What do you do with an analog master??

Milkfaj

New member
I just got a TSR-8 machine and im getting an allan and heath 16 channel mixer. I was going to just mix down to a 24-bit sound card with stereo inputs.
what is the advantage of mixing down to a two track reel to reel when you are going to have to master it to a CD anyways? is mixing down to analog only really beneficial when you are going to put the final product on cassette or vinyl? or is the main issue archiving the music?
 
Milkfaj said:
I just got a TSR-8 machine and im getting an allan and heath 16 channel mixer. I was going to just mix down to a 24-bit sound card with stereo inputs.
what is the advantage of mixing down to a two track reel to reel when you are going to have to master it to a CD anyways? is mixing down to analog only really beneficial when you are going to put the final product on cassette or vinyl? or is the main issue archiving the music?

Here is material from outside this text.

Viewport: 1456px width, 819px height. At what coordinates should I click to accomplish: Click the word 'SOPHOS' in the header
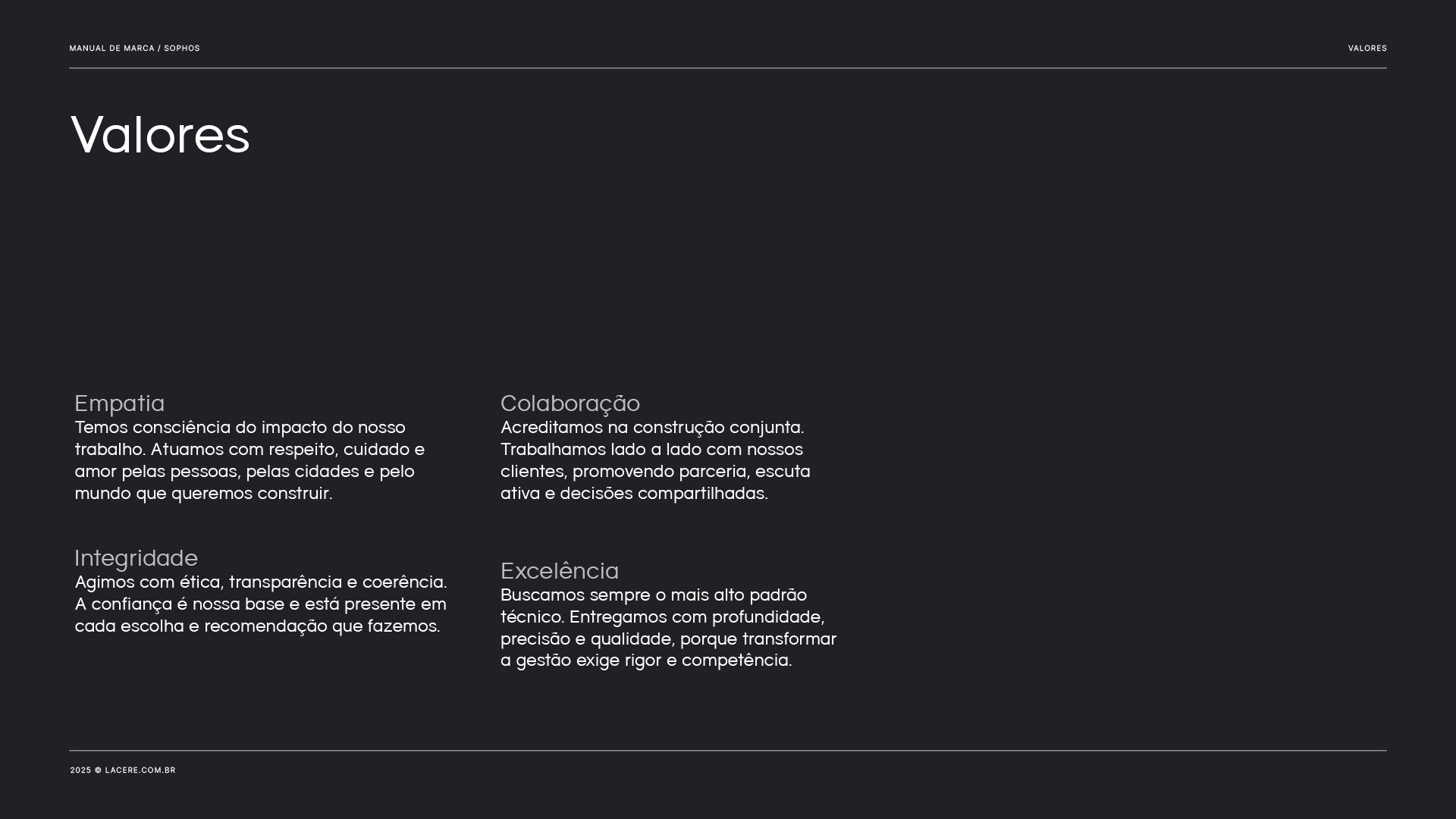[x=182, y=49]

Mixing to analog is helpful if you're looking for tape compression on the overall mix. You can drive your half-track mastering deck to the edge and get a sound that you can't get by mastering straight to digital. You then transfer the analog master to digital.

-Tim
 
is mixing down to analog only really beneficial when you are going to put the final product on cassette or vinyl? or is the main issue archiving the music?
Archiving is key and the number one reason why people enjoy music of the Beatles and countless thousands of other artists; because the masters and format survived to run more copies.

Analog serves as your best chance of saving your works for future usage. Keep in mind too, digital is still an evolving technology and formats come and go every few years. Even people with DAT masters from a few years ago are realizing problems in the longevity of the format and the complex machinery to run it now and 30 or 40 years into the future.

Also, because of the complete fullness of a true half track stereo recording, you are in effect taking a giant sized, highly detailed picture that can always be cropped and reduced down, to borrow a photographic parallel.

Cheers! :)
 
The Ghost of FM said:
Archiving is key and the number one reason why people enjoy music of the Beatles and countless thousands of other artists; because the masters and format survived to run more copies.

Analog serves as your best chance of saving your works for future usage. Keep in mind too, digital is still an evolving technology and formats come and go every few years. Even people with DAT masters from a few years ago are realizing problems in the longevity of the format and the complex machinery to run it now and 30 or 40 years into the future.

Also, because of the complete fullness of a true half track stereo recording, you are in effect taking a giant sized, highly detailed picture that can always be cropped and reduced down, to borrow a photographic parallel.

Cheers! :)

Don't confuse the difference between "format masters" and "1/2 track mix masters".

Beside that (unless you want clarification) the times I do mix down from my 2" 24 track to 1/2" two-track (aka half track) is when the band requests it and the Mastering Engineer they hire is able to work from that format to spec. I'm lucky enough to know a great Mastering Engineer in my city that uses analog Mastering gear from top to bottom (as well as digital if so presented). Some bands want an "AAA" and even some bands that choose to press to CD choose "AAD".... remember the CD codes? (AAD, ADD, DDD, and so on and so on..........?)

Okay, I'll explain it anyways:
the first letter designated the format, i.e. if it were Analog tape it would be "A" and if it were a digital format it would be "D"

The second letter would be the mix/mastering.

The last letter (obviously ALWAYS on a CD would be a "D") is the final press glass master.

They pretty much stopped doing the "codes" nearing the late 90's once CD's muscled out cassettes and LP's for the casual consumer.

Analog tape is still proven to last longer than any other format (under the right conditions) due to the fact that digital format hasn't lived as long of a shelf-life so far. In theory digital information can be copied without signal loss and at the same time early original digital archives have yet to show signal loss.

I record on analog then dump to computer (these days) then to CD-R (44.1kHz 24bit) for mastering. If a band is going to make a 7" vinyl, full-length vinyl, and also CD then I'll do full analog/console mixes to a 1/2 track analog master, otherwise I don't bother to mix down to 1/2 track.